Hi ,
I have a file with Id which I want to compare it with other file to get the sequence of a particular id.
File 1
CCDS2.2
CCDS3.1
CCDS30550.1
CCDS30551.1
File 2
>CCDS2.2|Hs37.3|chr1
MSKGILQVHPPICDCPGCRISSPVNRGRLADKRTVALPAARNLKKERTPSFSASDGDSDG
SGPTCGRRPGLKQEDGPHIRIMKRRVHTHWDVNISFREASCSQDGNLPTLISSVHRSRHL
VMPEHQSRCEFQRGSLEIGLRPAGDLLGKRLGRSPRISSDCFSEKRA
>CCDS3.1|Hs37.3|chr1
MAAAGSRKRRLAELTVDEFLASGFDSESESESENSPQAETREAREAARSPDKPGGSPSAS
RRKGRASEHKDQLSRLKDRDPEFYKFLQENDQSLLNFSDSDSSEEEEGPFHSLPDVLEEA
SEEEDGAEEGEDGDRVPRGLKGKKNSVPVTVAMVERWKQAAKQRLTPKLFHEVVQAFRAA
VATTRGDQESAEANKFQVTDSAAFNALVTFCIRDLIGCLQKLLFGKVA.
>CCDS4.1|Hs37.3|chr1
MGNSHCVPQAPRRLRASFSRKPSLKGNREDSARMSAGLPGPEAARSGDAAANKLFHYIPG
TDILDLENQRENLEQPFLSVFKKGRRRVPVRNLGKVVHYAKVQLRFQHSQDVSDCYLELF
PAHLYFQAHGSEGLTFQGLLPLTELSVCPLEGSREHAFQITGPLPAP
I want these two files to be compared by comapring ID in the first file with the ID encoded in the second file >CCDS#. If it is same then print the complete sequence.

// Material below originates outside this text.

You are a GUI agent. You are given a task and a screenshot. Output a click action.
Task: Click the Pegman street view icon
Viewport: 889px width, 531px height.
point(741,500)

For example, CCDS2.2 and CCDS3.1 is found in first file and in the second file. So in the output I should have something like this given below
Expected output
column1 column2
CCDS2.2 >CCDS2.2|Hs37.3|chr1
MSKGILQVHPPICDCPGCRISSPVNRGRLADKRTVALPAARNLKKERTPSFSASDGDSDG
SGPTCGRRPGLKQEDGPHIRIMKRRVHTHWDVNISFREASCSQDGNLPTLISSVHRSRHL
VMPEHQSRCEFQRGSLEIGLRPAGDLLGKRLGRSPRISSDCFSEKRA
CCDS3.1 >CCDS3.1|Hs37.3|chr1
MAAAGSRKRRLAELTVDEFLASGFDSESESESENSPQAETREAREAARSPDKPGGSPSAS
RRKGRASEHKDQLSRLKDRDPEFYKFLQENDQSLLNFSDSDSSEEEEGPFHSLPDVLEEA
SEEEDGAEEGEDGDRVPRGLKGKKNSVPVTVAMVERWKQAAKQRLTPKLFHEVVQAFRAA
VATTRGDQESAEANKFQVTDSAAFNALVTFCIRDLIGCLQKLLFGKVA
CCDS30550.1 NULL
CCDS30551.1 NULL
Can this be done using awk or sed ?
Thank you,
Nandini
This question falls into the general category "I want to to parse a fasta file and do something to it." awk/sed are unlikely to cut it here. As a.zielezinski suggests below, you need to learn the libraries used to parse sequence formats. Any of the Bio* projects (Bioperl, BioPython, BioRuby, BioJava...) will do this.
Also, and for the record, I will suggest the caption of the question to be a bit more specific. You will get good answers if you ask the right questions.